> _What is needed_
Swap "screenshot" for "image" in the lines that begin at the one containing "The height and width of the screenshot is (557, 858)." and run through the last line, changing nothing else. Omit the pictures from your answer.

Text and item location lines

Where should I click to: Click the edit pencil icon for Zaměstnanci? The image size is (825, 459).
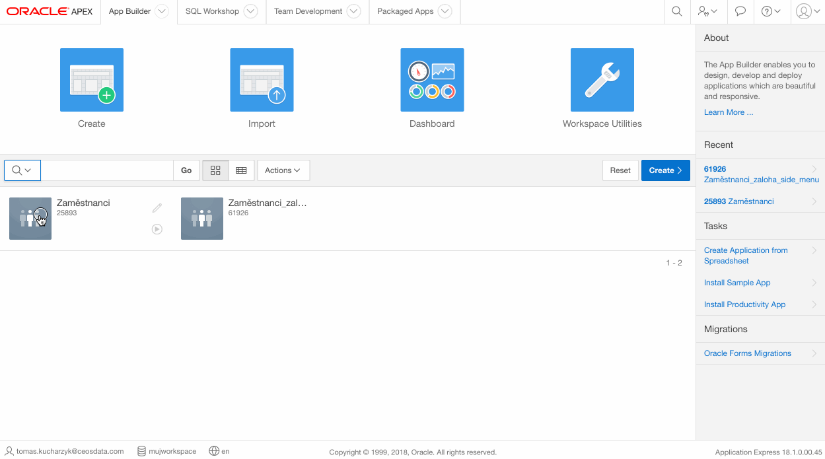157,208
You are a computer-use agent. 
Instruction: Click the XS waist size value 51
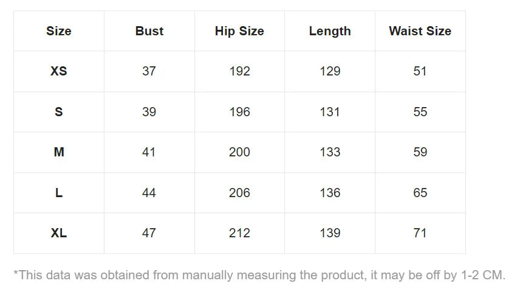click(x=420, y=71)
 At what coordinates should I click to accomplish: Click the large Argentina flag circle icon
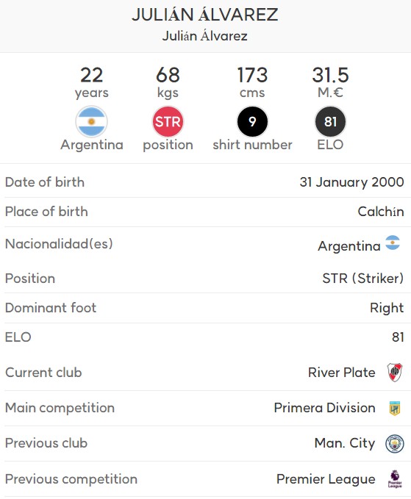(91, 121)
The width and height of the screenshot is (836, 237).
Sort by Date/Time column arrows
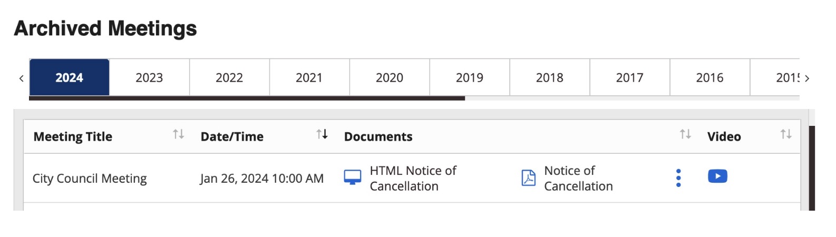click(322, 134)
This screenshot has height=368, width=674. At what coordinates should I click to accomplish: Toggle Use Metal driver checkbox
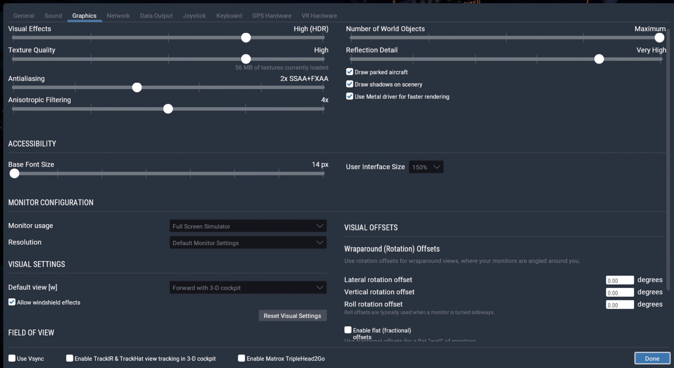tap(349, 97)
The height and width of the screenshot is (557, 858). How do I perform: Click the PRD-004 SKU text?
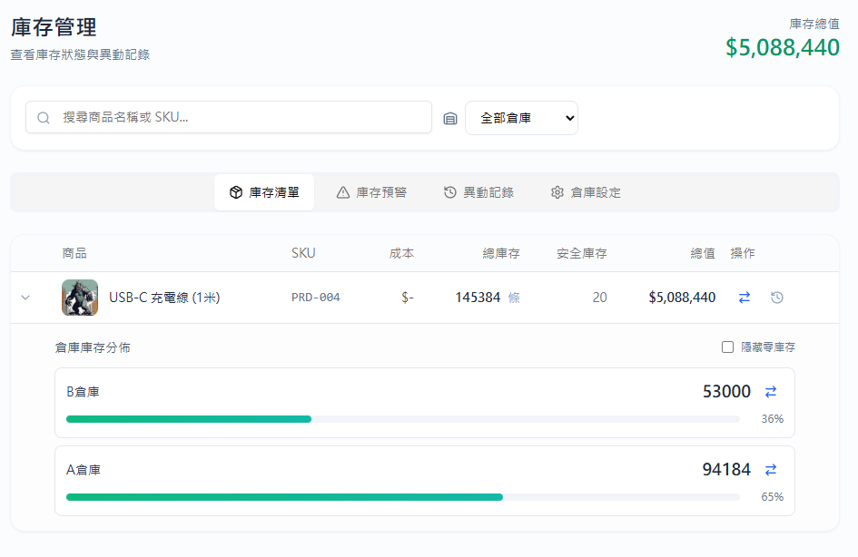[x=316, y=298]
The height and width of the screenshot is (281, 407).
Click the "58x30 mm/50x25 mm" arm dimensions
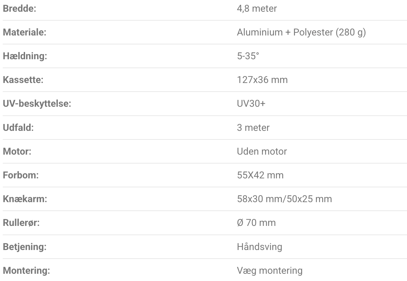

> _Response for this exercise_
The height and width of the image is (557, 858). How do I perform: Click the PRD-004 SKU text?
[x=316, y=298]
The height and width of the image is (281, 407).
Click the "58x30 mm/50x25 mm" arm dimensions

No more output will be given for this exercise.